We generalize a recently proposed algebraic method in order to treat non-Hermitian Hamiltonians. The approach is applied to several quadratic Hamiltonians studied earlier by other authors. Instead of solving the Schrödinger equation we simply obtain the eigenvalues of a suitable matrix representation of the operator. We take into account the existence of unitary and antiunitary symmetries in the quantum-mechanical problem.

Appendix

In this “Appendix” we derive some additional results that may be useful for future applications of the algebraic method.
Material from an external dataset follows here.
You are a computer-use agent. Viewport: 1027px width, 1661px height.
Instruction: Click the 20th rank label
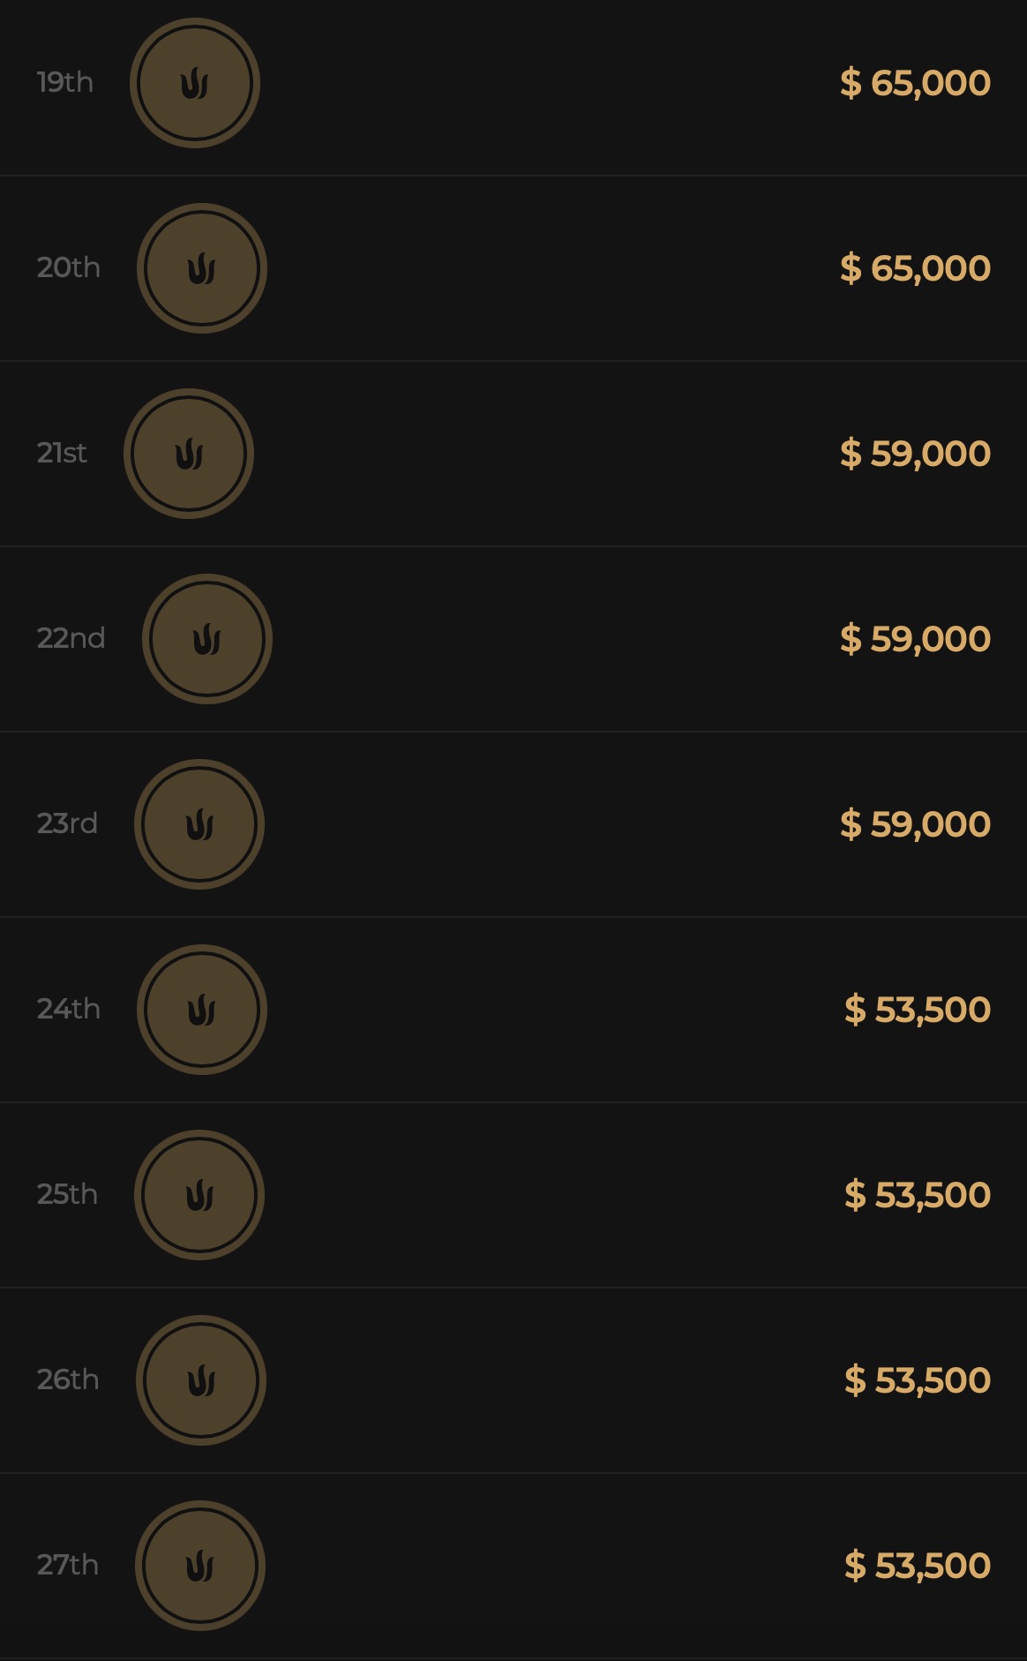[x=69, y=268]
For every eigenvalue \(\lambda _{i}\) we construct the operator

$$\begin{aligned} Z_{i}=\sum _{j=1}^{2K}c_{ij}O_{j}. \end{aligned}$$

(71)

For convenience we label the eigenvalues in such a way that \(\lambda _{j}=-\lambda _{2K-j+1}\), \(j=1,2,\ldots ,K\), and when they are real we organize them in the following way:

$$\begin{aligned} \lambda _{1}<\lambda _{2}<\cdots<\lambda _{K}<0<\lambda _{K+1}<\cdots <\lambda _{2K}. \end{aligned}$$

(72)

If we take into account that \([H,Z_{i}Z_{j}]=\left( \lambda _{i}+\lambda _{j}\right) Z_{i}Z_{j}\) then we conclude that

$$\begin{aligned}{}[H,[Z_{i},Z_{j}]]=\left( \lambda _{i}+\lambda _{j}\right) [Z_{i},Z_{j}]=0, \end{aligned}$$

(73)

which tells us that \(Z_{i}\) and \(Z_{j}\) commute when \(\lambda _{i}+\lambda _{j}\ne 0\). If \([Z_{j},Z_{2K-j+1}]=\sigma _{j}\ne 0\) for all \(j=1,2,\ldots ,K\) then we can write H in the following way

$$\begin{aligned} H=-\sum _{j=1}^{K}\frac{\lambda _{j}}{\sigma _{j}}Z_{2K-j+1}Z_{j}+E_{0}. \end{aligned}$$

(74)

If \(\psi _{0}\) is a vector in the Hilbert space where H is defined that satisfies

$$\begin{aligned} Z_{j}\psi _{0}=0,\;j=1,2,\ldots ,K, \end{aligned}$$

(75)

then \(H\psi _{0}=E_{0}\psi _{0}.\)

Consider the time-evolution of the dynamical variables

$$\begin{aligned} O_{j}(t)=e^{itH}O_{j}e^{-itH}, \end{aligned}$$

(76)

so that

$$\begin{aligned} \dot{O}_{j}(t)=ie^{itH}[H,O_{j}]e^{-itH}=i\sum _{k=1}^{2K}H_{kj}O_{k}(t). \end{aligned}$$

(77)

If we define the row vector \(\mathbf {O}(t)=\left( O_{1}(t)\,O_{2}(t)\,\ldots \,O_{2K}(t)\right)\) then we have the matrix differential equation \(\dot{\mathbf {O}}(t)=i\mathbf {O}(t)\mathbf {H}\) with the following solution:

$$\begin{aligned} \mathbf {O}(t)=\mathbf {O}e^{it\mathbf {H}},\;\mathbf {O}=\mathbf {O}(0). \end{aligned}$$

(78)

Since \(P(\mathbf {H})=0\) then

$$\begin{aligned} P\left( -i\frac{d}{dt}\right) \mathbf {O}(t)=\mathbf {O}P(\mathbf {H})e^{it \mathbf {H}}=0, \end{aligned}$$

(79)

gives us a differential equation of order 2K for the dynamical variables. Obviously, \(Z_{j}(t)=e^{it\lambda _{j}}Z_{j}\), \(j=1,2,\ldots ,2K\), satisfies this equation.